Rakkim opened the box. The piece of the cross was inside, nestled in the red velvet lining, flowers blooming. He looked at her. "How…how did you know?"

"You think I'm an idiot?"

"No, I don't think that at all."

"I knew what it was even before I looked at that thumb recording you made," said Baby. "I heard about the true cross in D.C. my whole life," she said, playing with her hair, "but I never heard a thing about flowers on it."

Rakkim lightly touched the tiny flowers. Barely larger than a pinhead, but perfect in every way.

"I did the same thing myself. Hard not to touch beautiful things…make them part of you." Baby bent forward over the box. "Don't know what kind of flowers they are, but they sure smell good." She inhaled, holding on to his leg to brace herself. "Smells like some kind of spring day when I was a kid, and everything was new…and good."

Rakkim closed the box. Held on to it.

"Up to you what you do with it, but I'd put it back where it was," said Baby.

"You really think it's helped him?"

"Rikki…I don't know, I truly don't. Might have been just good doctorin' or that Fedayeen bounce-back, but he should be in the cold, cold ground by now and he's not."

Rakkim put the box back in the footlocker, pushed it under Moseby's bed. If she wanted to steal it, she would have already done it and been long gone.

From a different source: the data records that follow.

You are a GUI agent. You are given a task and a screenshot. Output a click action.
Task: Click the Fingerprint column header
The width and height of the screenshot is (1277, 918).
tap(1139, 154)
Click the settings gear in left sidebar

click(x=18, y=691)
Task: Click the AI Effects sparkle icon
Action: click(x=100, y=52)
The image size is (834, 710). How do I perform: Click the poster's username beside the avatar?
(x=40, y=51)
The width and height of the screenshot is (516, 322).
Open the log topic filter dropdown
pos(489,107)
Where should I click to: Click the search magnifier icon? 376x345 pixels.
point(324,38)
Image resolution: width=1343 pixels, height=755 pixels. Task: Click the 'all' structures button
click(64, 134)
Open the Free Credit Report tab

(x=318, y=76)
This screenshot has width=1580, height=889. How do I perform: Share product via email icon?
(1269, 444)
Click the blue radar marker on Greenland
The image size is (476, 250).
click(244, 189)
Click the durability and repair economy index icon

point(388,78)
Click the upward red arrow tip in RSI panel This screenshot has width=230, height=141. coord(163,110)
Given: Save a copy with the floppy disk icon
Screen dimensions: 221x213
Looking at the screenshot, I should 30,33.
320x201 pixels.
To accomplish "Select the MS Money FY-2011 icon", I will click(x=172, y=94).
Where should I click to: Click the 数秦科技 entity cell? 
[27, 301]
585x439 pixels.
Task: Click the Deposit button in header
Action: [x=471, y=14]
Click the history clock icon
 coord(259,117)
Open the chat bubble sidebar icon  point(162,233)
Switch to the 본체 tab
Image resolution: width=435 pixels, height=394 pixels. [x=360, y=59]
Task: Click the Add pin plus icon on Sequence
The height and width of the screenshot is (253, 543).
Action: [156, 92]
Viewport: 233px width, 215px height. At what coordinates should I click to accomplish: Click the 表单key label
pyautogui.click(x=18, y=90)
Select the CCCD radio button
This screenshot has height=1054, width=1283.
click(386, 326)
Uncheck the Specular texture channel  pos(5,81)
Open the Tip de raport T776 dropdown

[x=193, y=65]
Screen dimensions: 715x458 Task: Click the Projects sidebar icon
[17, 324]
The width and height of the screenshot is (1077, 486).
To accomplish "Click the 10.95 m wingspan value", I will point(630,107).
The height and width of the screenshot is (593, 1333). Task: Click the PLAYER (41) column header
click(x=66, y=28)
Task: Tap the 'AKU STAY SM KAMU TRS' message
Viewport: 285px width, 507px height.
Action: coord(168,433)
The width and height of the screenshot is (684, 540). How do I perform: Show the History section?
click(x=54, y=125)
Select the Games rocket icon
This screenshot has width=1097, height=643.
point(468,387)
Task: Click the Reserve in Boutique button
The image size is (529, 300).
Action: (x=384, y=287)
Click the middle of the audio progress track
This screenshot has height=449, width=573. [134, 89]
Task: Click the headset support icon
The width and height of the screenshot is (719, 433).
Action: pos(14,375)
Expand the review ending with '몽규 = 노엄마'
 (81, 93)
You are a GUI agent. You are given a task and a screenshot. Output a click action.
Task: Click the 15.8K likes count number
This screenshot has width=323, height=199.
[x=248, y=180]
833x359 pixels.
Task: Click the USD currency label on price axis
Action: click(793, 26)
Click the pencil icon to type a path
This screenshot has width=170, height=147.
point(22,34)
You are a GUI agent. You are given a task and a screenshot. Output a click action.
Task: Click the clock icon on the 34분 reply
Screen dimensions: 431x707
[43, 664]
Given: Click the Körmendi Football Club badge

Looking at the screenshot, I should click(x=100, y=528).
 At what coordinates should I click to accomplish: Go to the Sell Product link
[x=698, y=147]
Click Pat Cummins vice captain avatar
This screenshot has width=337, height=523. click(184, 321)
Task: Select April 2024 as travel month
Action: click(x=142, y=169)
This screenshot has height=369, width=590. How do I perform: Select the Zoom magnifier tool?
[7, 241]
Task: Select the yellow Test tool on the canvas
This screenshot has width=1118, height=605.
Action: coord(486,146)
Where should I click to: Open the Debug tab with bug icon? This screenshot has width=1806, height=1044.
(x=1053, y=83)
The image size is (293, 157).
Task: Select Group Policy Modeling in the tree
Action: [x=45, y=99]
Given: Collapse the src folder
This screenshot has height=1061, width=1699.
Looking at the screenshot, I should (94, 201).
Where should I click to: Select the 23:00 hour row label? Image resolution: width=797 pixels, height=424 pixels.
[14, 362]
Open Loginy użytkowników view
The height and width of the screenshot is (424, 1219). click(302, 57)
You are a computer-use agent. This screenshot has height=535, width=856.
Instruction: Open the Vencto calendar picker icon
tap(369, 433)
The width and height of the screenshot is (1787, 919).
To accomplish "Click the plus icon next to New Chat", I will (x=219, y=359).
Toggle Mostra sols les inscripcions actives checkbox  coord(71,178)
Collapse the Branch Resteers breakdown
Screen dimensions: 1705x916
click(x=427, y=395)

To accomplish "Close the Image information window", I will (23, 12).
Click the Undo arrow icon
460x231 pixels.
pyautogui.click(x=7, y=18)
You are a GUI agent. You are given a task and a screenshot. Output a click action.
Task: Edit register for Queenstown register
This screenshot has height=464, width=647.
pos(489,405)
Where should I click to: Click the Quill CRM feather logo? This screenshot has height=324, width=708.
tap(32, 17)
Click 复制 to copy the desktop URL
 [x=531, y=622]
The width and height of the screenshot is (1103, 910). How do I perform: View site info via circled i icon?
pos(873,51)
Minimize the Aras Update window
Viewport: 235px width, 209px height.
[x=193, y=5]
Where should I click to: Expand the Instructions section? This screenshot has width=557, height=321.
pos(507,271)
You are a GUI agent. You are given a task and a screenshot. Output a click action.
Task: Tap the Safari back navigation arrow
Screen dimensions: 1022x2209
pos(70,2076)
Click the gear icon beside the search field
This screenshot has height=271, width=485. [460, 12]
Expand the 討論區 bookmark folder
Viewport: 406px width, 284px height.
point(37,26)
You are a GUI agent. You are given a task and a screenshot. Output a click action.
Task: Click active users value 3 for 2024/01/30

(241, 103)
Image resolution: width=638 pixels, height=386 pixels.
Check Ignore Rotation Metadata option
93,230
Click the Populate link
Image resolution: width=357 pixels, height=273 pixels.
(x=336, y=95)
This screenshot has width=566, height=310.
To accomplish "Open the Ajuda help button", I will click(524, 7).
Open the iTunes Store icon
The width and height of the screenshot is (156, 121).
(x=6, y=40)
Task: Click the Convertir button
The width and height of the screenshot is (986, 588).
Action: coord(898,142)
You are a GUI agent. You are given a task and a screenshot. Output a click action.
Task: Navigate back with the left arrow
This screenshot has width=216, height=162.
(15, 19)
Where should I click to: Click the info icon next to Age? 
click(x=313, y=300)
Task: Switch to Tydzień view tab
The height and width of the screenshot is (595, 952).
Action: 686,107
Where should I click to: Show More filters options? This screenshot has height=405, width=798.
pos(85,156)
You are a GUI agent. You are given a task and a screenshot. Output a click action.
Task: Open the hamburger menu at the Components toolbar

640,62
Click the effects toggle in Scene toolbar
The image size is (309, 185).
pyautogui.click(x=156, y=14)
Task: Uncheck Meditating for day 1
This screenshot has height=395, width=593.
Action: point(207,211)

The two of them watched Moseby sleep, his breathing rough.

"One thing I thought was interesting," said Baby, slipping her arm through his. "The pine box, and the cross itself…they're not radioactive. Hardly moved the rad-counter at all."

"Moseby noticed that too."

Baby's eyes were a deep blue, the color of the sea that he had been floating on before he woke up. "That's kind of strange, don't you think, considering all the years it's been in that terrible place." Her eyes warmed on him and he felt dizzy. "Guess God can do anything he sets his mind to."